Data to examine:
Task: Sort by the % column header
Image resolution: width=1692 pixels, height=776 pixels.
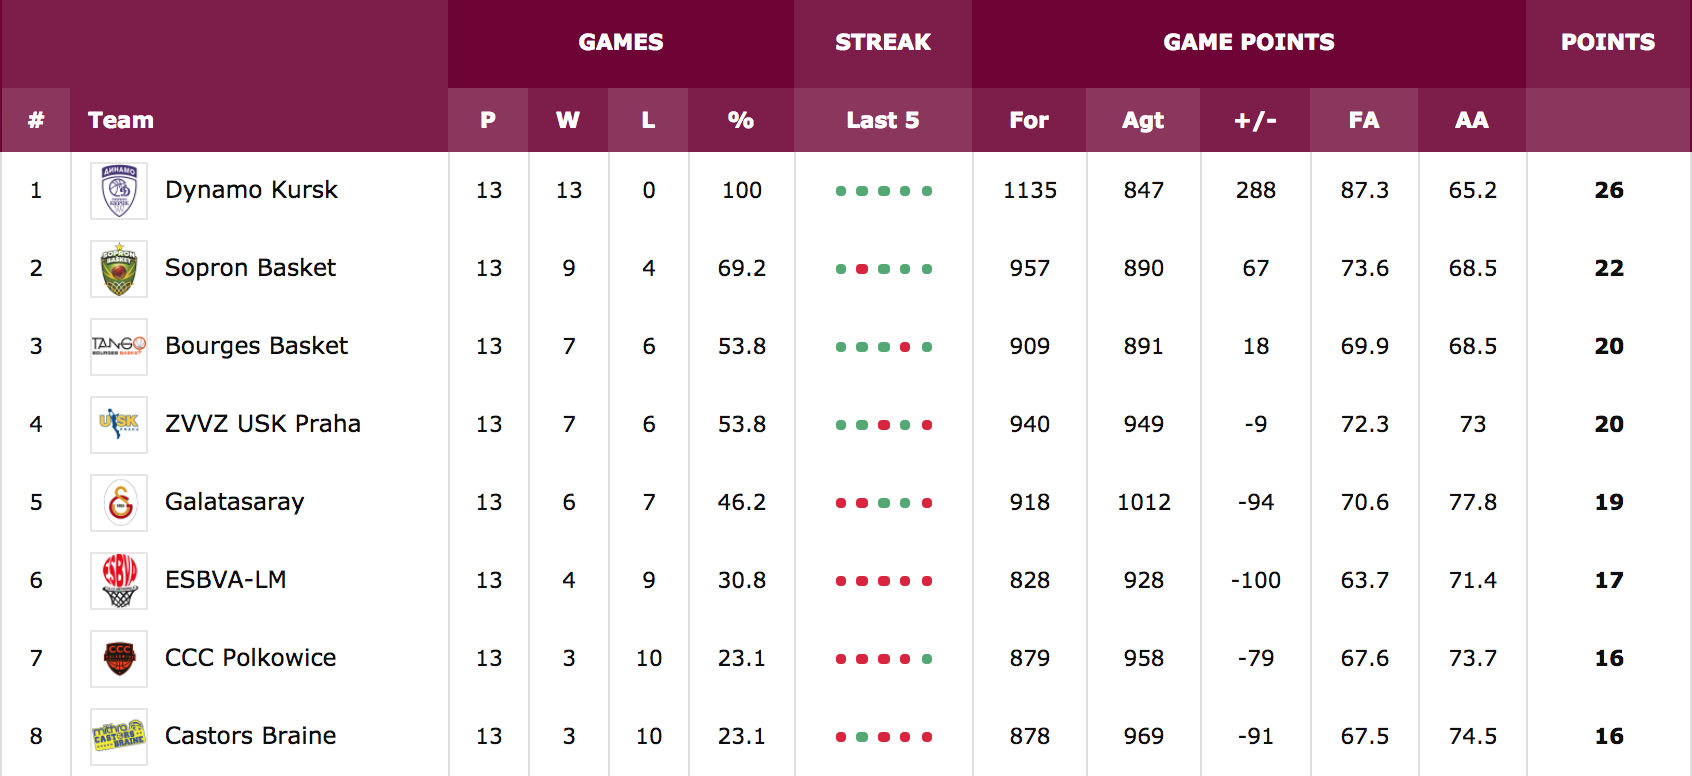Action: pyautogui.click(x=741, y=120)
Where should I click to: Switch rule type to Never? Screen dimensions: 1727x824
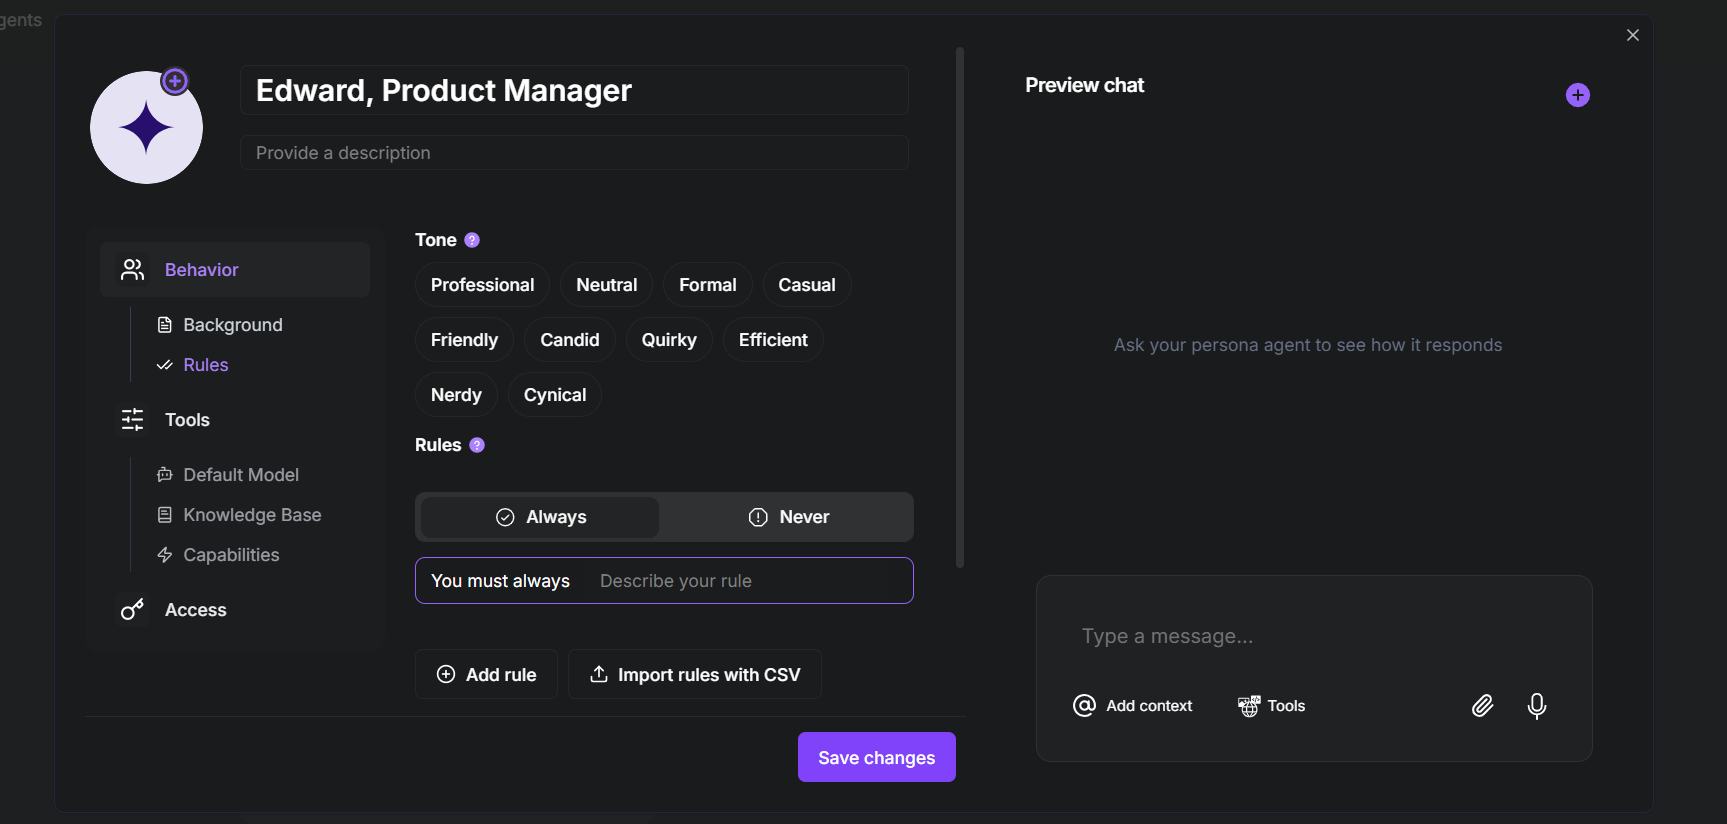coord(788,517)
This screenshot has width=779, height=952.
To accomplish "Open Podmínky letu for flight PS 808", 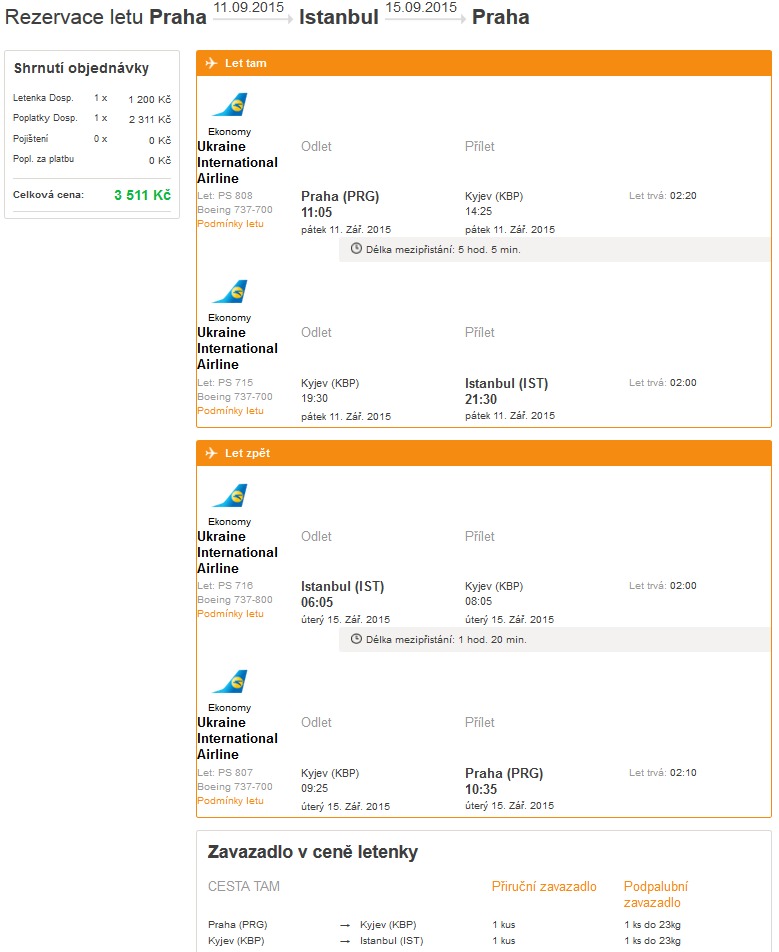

Try it: The entries are to be copied exactly, and each image is to be omitted.

Solution to this problem:
Task: Sort by the % column header
Image resolution: width=1692 pixels, height=776 pixels.
Action: pyautogui.click(x=741, y=120)
Where should I click to: Switch rule type to Never? Screen dimensions: 1727x824
coord(788,517)
This screenshot has width=779, height=952.
To accomplish "Open Podmínky letu for flight PS 808", 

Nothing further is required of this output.